Os acusados que dão pena
A Queda da Bastilha, em 1789: não temos um Estado totalitário
O mais sensato comentário sobre os acusados pelo homicídio do cinegrafista
Santiago Andrade veio justamente de quem, pelo drama pessoal, estaria
autorizada a assumir um discurso veemente, intolerante e até mesmo revanchista.
Viúva da vítima, Arlita Andrade disse, com serenidade, ter pena do
auxiliar de limpeza Caio Silva de Souza e de seu cúmplice, o tatuador Fabio
Raposo, colocando em evidência um aspecto desse crime estúpido que só agora
começa a ganhar a devida relevância.
Os dois rapazes são coautores de um assassinato (é o que os indícios e
suas próprias declarações mostram sem deixar muitas dúvidas) ao mesmo tempo em
que vítimas de um processo de manipulação que, a exemplo do homicídio cometido,
requer total reprovação da sociedade e exemplar punição da Justiça.
Os protestos que desde junho do ano passado tomaram autêntica e
espontaneamente as ruas das cidades brasileiras foram gradualmente degenerando
para uma escalada de violência que, à luz do bom senso, só pode ser atribuída a
uma ação criminosa ardilosamente coordenada.

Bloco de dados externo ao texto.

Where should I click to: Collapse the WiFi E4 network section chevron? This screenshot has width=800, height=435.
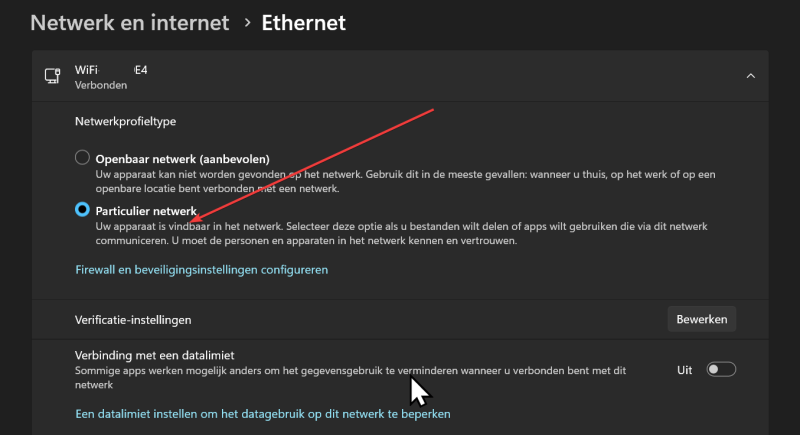(x=751, y=76)
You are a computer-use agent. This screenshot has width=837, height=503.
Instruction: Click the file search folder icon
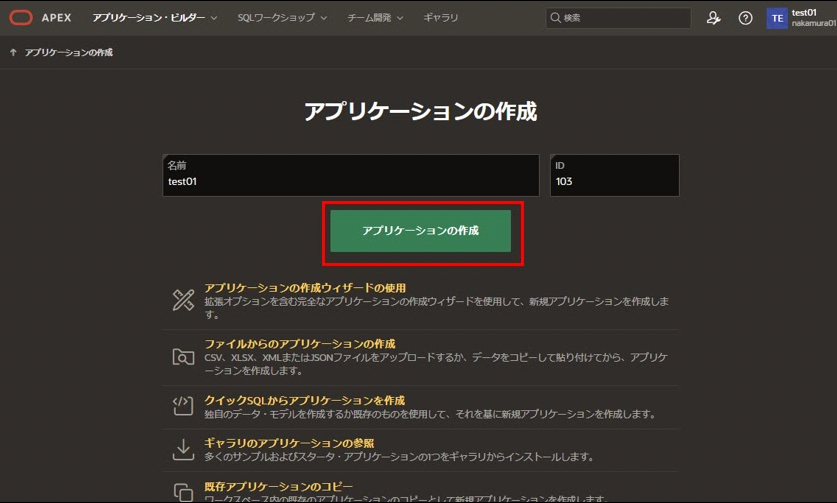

Aliás, tanto quanto a morte de Santiago Andrade, por si só
dramática e simbólica, surpreende o fato de não ter havido outras
tantas em meio ao quebra-quebra insuflado e irresponsável que tomou o lugar dos
legítimos protestos.
Uma coisa é uma população cansada dos maus políticos e governantes, dos
péssimos serviços públicos e dos excessos de tributos, entre outras mazelas, ir
às ruas em paz manifestar o seu descontentamento. Outra bem diferente é
transformar justas e pacíficas reivindicações populares numa campanha regular
de ataque à autoridade pública (por mais desqualificada que esta seja) e de
depredação dos patrimônios público e privado.

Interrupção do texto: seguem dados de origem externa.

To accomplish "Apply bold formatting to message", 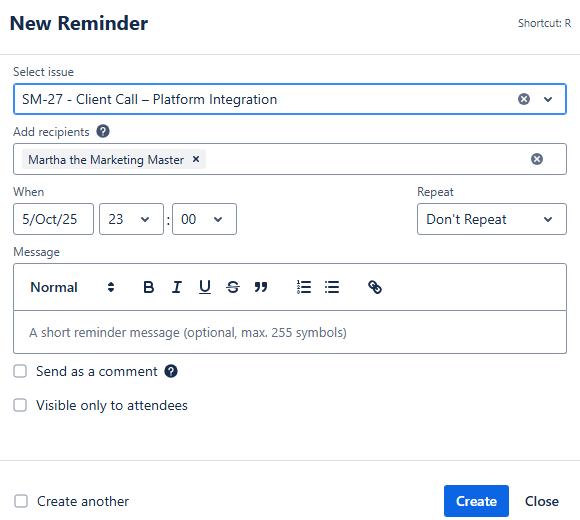I will [148, 287].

Manifestantes que andam encapuzados, buscando covardemente um
anonimato que está na contramão da liberdade de expressão que o Estado, por
mais imperfeito que seja, procura lhes garantir, perdem a legitimidade e estão,
portanto, sujeitos a enérgica reprovação.
Nunca é demais lembrar que a violência revolucionária pode até ter sido
legítima contra estados totalitários. Contra o absolutismo de L’Ancien Régime,
em 1789, por exemplo, talvez fosse imprescindível. Mas, em pleno século XXI, e
num país que mantém uma Constituição com plena garantia aos direitos
individuais e demais princípios democráticos, a prática é intolerável. O Brasil
não é a Síria ou o Egito, e não estamos e nem precisamos estar em revolução para
aperfeiçoar nossas instituições.
Quanto aos dois jovens, devem agora estar se dando conta que arruinaram as suas
vidas e de suas famílias por aderir a uma baderna sem pé nem cabeça e, talvez também,
por acreditar em líderes que sequer assumem claramente sua ideologia e seus
objetivos. E isso é mesmo triste e de dar muita pena.
Em tempo:
Os meios de comunicação devem tomar cuidado ao crucificar Caio Silva de Souza e
Fábio Raposo. Por mais deplorável que tenha sido o seu ato, eles não tinham por
alvo premeditado um profissional da imprensa. Ainda que a tese de dolo
eventual, presente no inquérito policial, prevaleça na fase processual (embora
bastante questionável, dada a conduta aleatória na ação), o intuito dos rapazes
não era perpetrar um atentado contra os meios de
comunicação. O exagero compromete a credibilidade da informação e joga para
escanteio a crítica de boa qualidade, indispensável em episódios como este.